Rock wool is very simple to work with; it may cut the rigid batts with a handsaw or serrated knife to fit precisely where they need to go. When wet, water rolls off without absorbing the fibers and beads up. There is little possibility of the insulation sliding out of place or sagging down, significantly reducing its insulating properties because the rock-wool fibers are packed so closely together.

Remember that rock-wool insulation is only offered unfaced, without a kraft paper or foil barrier. Based on the circumstances, you might need to install a separate permeable membrane to act as a vapor barrier.

Rockwool enables moisture to evaporate while thwarting the development of mold.

Rockwool is made specifically for use in bathrooms and kitchens, two spaces vulnerable to excessive humidity. Due to the moisture-resistant and vapor-permeable properties of Rockwool insulation, any liquid water will drain away from the insulation rather than soak into it, and any gaseous water vapor will flow through the insulation without dampening it.

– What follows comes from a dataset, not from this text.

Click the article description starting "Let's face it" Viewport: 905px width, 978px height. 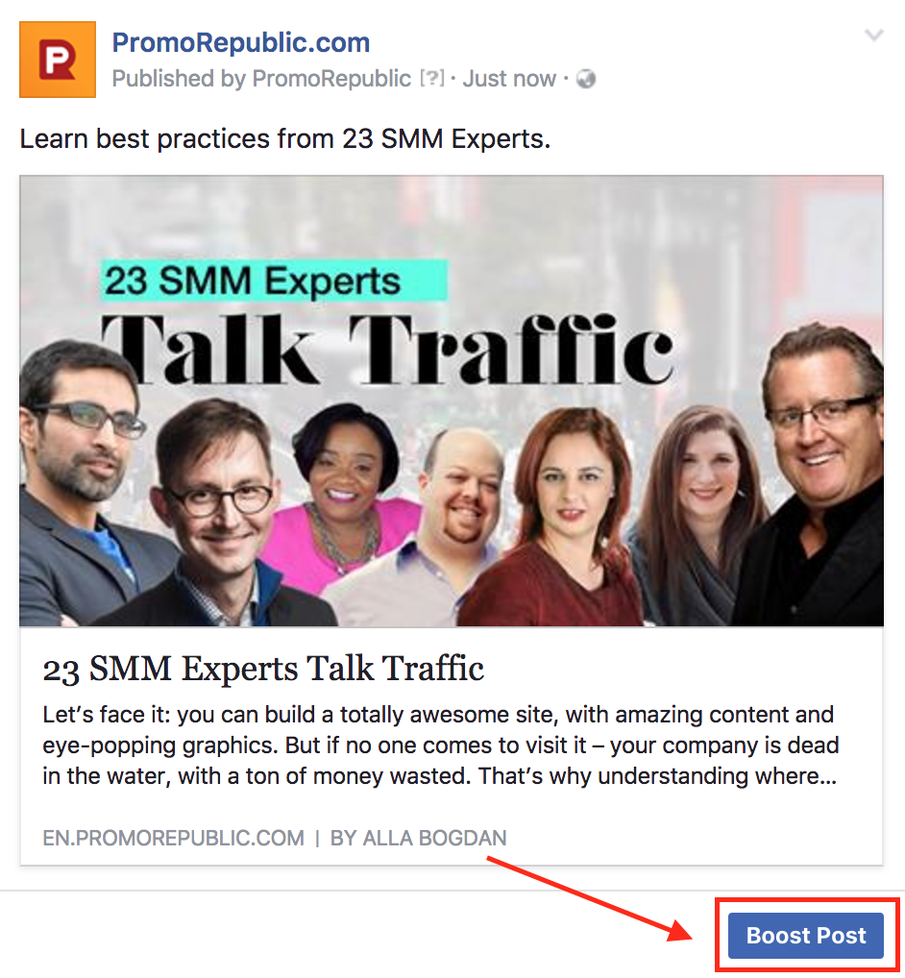pos(440,746)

You might be wondering why insulation other than rock wool is being put in at this time. It is because of cost.

For the same wall, rock-wool insulation costs more than fiberglass insulation. That’s a huge difference, especially if you are insulating a significant addition or the whole house.

Rock wool insulation has an R-value of 23, whereas fiberglass insulation has an R-value of 19, so you will often save money on your energy costs by upgrading. Because you can maintain a pleasant temperature in your house for extended periods without adjusting the thermostat, you will quickly recover the original investment. Additionally, your residence will be well-insulated with minimal maintenance required for years to come because of the long-term durability of rock wool insulation.

Because Rockwool is permeable, it is excellent at reducing moisture in a house. It allows moisture to pass through a wall and into the open air.

A reliable insulation option for various conventional infrastructure projects and specialized demands is Rockwool 50mm RWA45. It’s crucial to consult a professional about having Rockwool insulation placed if you’re thinking about doing so for your home. It would be able to advise you on the installation procedure and the cost. They can also contribute to the success of the installation and the creation of a wholly insulated home.